The Steep Cost of Sanctions for Europe and RussiaTags War and Foreign Policy
The escalation of tension in Ukraine has reminded us of something many investors seemed to have forgotten: geopolitical risk. Sanctions and the inevitable drop in trade have proven to generate a significant negative impact on the different economies involved. We know from the 2014 Ukraine crisis that the economic hit is severe and persistent.
The economic hit of sanctions is undoubtedly highest for Russia. The International Monetary Fund (IMF) estimated in 2015 that “Western sanctions and Russian countersanctions reduced Russian real gross domestic product (GDP) initially by 1–1.5% and that prolonged sanctions would lead to an even larger cumulative output loss. In 2019, the IMF estimated that sanctions reduced Russia’s growth rate by 0.2 percentage points every year in 2014–2018,” as reported in the New Atlanticist.
The impact on Russian citizens is wide even when these sanctions are targeted at individuals and state banks. The most obvious impact is the the local currency’s loss of purchasing power, which has plummeted against the US dollar, reducing salaries and savings in real terms.
The United States does not suffer a relevant impact from sanctions to Russia. It imported around $30 billion from Russia in the first eleven months of 2021 and exported $13.2 billion, according to Bloomberg. However, it does suffer indirect implications as consumer prices soar due to rising energy and food prices. Russia is a relevant global player in the export of metals, agricultural goods, and energy, and sanctions affect the marginal pricing in global markets.
The European Union has far more to lose from a conflict with Russia than the US. According to Eurostat, Russia is the fifth-largest trade partner of the European Union, with imports of $177.9 billion and exports of $104.1 billion. Additionally, reliance on Russian natural gas is very high, particularly in countries like Germany and the Czech Republic. Eleven EU countries import more than 50 percent of their natural gas from Russia. For many it would be impossible to offset the flow of Russian gas with liquefied natural gas brought in by trucks even if they were willing to accept prohibitive prices.
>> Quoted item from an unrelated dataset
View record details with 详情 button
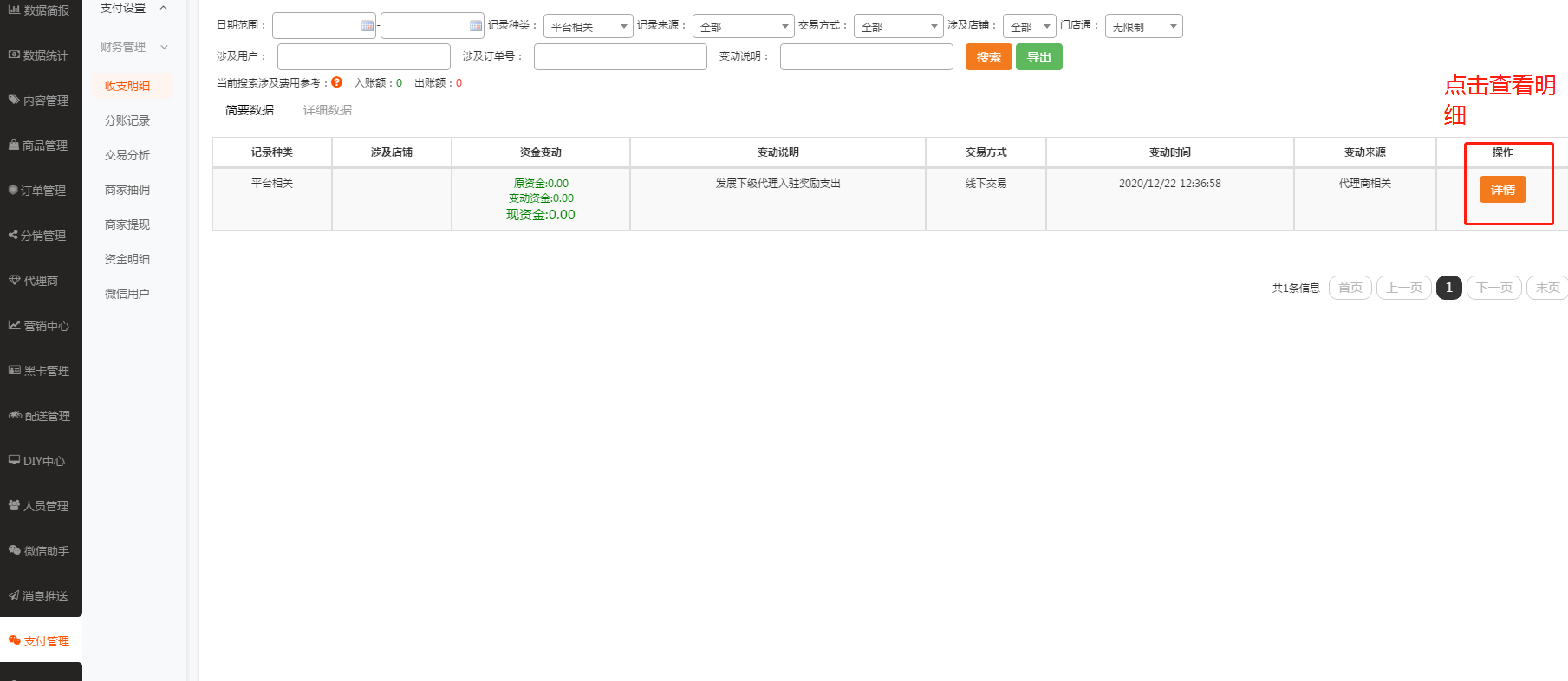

The impact on Ukraine is enormous. In “The Economic Effect of Hybrid Wars,” a study by Professors Julia Bluszcz and Marica Valente, they show that “causal effects are estimated by computing the yearly difference in GDP per capita between Ukraine and its synthetic counterpart after the eruption of the war. Results indicate that Ukraine’s foregone GDP per capita due to the Donbass war amounts to 15.1% on average in years 2013–2017 and, respectively, 5.23% ($460.26), 9.18% ($832.96), 19.63% ($1,823.78), 19.80% ($1,893.38), 21.67% ($2,184.13) in 2013, 2014, 2015, 2016, and 2017.”
There is also an indirect impact on the global economy. Rising tensions in Ukraine are showing the widening differences between the Western countries and the Russia-China-influenced nations. This is more than just about Ukraine or natural gas flows. The West is losing influence in Africa and Latin America in favor of China and, to a lesser extent, Russia. Latin America is slowly shifting toward China and Russia, as evidenced by the messages of the president of Argentina and the newly appointed prime minister of Chile.
The impact of geopolitical risk has made energy and food prices soar higher all over the world. The increase in essential goods prices comes after a terrible year for global real wages, eroded by central bank–fueled inflation.
The Ukraine crisis arrives as well in the middle of an evident slowdown of the largest economies after the placebo effect of massive stimulus plans. These risks add to a scenario where many economies are moving even closer to stagflation, and the ramifications will likely last longer than the conflict itself.